That was toward the end of April. The last straw came tonight, when I mustered up the courage to finally see about resolving these issues and test out this per-board calibration hypothesis. I couldn’t get the sensor roller to stop throwing errors, telling the machine to ignore the errors caused different errors to appear, and then — when taking apart the sandpaper belts that feed the board through the machine, I saw that the belts had started to “roll under” themselves again, which was an issue I fixed months ago. It was too much. There are parts I can look into replacing — newer, better; rubber belts instead of sandpaper, for instances — but that costs a great deal of money on top of the money already spent to acquire the machine in the first place (dramatically discounted though it was). I set out to prove that one could make a good-quality stormtrooper helmet on the cheap; this wasn’t that at all and I wasn’t about to keep throwing money at it.

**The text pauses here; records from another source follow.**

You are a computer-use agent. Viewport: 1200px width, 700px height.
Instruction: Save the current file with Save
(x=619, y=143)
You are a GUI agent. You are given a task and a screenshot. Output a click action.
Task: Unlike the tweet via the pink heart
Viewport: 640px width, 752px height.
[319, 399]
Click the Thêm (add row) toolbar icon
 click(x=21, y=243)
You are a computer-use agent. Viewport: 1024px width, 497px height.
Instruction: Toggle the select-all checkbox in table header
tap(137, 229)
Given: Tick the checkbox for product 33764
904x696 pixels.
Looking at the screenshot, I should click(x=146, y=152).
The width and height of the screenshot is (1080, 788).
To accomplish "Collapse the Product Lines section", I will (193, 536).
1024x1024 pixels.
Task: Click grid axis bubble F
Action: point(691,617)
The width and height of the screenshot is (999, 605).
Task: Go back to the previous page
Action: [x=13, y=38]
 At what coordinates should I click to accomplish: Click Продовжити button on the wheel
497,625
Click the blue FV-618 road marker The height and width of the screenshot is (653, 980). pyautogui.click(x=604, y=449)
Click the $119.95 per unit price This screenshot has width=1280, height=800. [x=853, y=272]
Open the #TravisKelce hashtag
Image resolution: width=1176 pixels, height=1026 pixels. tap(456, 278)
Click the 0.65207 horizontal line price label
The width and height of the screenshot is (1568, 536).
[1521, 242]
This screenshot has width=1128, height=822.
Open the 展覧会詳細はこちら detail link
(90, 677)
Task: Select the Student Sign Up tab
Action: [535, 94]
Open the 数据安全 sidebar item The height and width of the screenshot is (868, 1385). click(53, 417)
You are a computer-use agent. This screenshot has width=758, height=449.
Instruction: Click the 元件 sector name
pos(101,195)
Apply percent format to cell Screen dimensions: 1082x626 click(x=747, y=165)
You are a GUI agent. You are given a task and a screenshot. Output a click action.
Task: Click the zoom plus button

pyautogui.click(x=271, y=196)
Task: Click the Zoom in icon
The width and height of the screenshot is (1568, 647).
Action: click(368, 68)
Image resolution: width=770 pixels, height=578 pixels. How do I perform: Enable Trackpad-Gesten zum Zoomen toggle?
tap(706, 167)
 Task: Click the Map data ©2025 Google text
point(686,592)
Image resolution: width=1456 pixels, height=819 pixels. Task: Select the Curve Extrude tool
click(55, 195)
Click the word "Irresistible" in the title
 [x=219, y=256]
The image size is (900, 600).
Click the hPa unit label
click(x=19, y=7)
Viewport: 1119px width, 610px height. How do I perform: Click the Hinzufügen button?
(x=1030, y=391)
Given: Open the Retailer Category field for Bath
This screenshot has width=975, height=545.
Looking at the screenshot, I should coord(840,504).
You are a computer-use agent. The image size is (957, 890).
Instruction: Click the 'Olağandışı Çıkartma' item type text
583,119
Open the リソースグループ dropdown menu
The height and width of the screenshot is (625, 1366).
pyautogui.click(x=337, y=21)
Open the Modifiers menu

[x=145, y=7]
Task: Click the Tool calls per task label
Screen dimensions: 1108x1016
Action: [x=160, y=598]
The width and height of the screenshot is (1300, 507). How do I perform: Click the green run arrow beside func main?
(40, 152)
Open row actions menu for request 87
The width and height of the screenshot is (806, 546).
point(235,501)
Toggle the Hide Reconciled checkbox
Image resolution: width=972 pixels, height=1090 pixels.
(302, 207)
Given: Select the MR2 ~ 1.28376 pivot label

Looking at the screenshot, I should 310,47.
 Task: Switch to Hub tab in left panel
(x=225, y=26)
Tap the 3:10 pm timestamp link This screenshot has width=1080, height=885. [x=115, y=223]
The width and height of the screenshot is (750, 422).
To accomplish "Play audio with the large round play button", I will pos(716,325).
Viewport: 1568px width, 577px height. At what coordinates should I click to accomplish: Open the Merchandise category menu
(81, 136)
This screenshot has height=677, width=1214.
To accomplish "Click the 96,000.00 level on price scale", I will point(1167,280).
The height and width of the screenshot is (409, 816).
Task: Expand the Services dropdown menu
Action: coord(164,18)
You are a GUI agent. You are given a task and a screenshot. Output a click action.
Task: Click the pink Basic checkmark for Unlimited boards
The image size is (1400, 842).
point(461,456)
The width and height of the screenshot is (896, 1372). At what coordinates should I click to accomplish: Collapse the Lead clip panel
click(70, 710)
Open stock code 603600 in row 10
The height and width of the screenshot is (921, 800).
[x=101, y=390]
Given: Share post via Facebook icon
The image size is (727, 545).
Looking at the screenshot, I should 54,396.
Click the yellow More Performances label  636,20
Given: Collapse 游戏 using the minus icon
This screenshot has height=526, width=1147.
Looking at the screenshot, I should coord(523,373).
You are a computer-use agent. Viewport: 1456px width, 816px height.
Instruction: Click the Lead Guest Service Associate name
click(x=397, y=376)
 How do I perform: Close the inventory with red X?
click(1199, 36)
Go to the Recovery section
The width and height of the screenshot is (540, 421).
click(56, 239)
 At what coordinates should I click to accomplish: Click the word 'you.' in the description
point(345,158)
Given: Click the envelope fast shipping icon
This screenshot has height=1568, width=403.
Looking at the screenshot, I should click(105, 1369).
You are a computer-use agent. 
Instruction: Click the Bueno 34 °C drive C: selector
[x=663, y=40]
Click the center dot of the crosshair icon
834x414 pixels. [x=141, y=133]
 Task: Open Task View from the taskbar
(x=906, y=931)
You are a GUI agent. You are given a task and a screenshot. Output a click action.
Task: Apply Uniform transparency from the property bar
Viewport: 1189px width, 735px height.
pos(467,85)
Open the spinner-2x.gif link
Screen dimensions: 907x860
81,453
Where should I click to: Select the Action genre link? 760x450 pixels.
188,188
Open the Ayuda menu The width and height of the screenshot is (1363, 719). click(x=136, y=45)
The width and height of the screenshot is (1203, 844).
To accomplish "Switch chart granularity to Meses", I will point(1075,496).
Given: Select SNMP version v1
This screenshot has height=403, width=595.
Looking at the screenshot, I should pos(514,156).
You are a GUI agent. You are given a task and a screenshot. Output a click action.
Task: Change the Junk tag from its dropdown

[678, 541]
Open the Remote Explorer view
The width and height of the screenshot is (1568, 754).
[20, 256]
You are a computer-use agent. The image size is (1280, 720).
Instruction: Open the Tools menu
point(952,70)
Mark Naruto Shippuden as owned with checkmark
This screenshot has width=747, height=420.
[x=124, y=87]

Therefore, I’m changing my approach once again. While the cross-section approach is still something that I think has merit, I’ve come to the point now where I’ve seen enough successful projects that start from naught but paper that I’m going to give that a go. I’ve already got my 3D model, which needs only marginal tweaking to be suitable for that sort of approach, so I should lose little in the accuracy I hoped to achieve with the CarveWright, though I may not end up with a solid wood positive mold that I can pull numerous silicone negatives/poured urethane casts from. Maybe. Who knows, perhaps I will be able to create a mold this way and still use the silicone-and-urethane approach I planned to use all along.
Time to find out.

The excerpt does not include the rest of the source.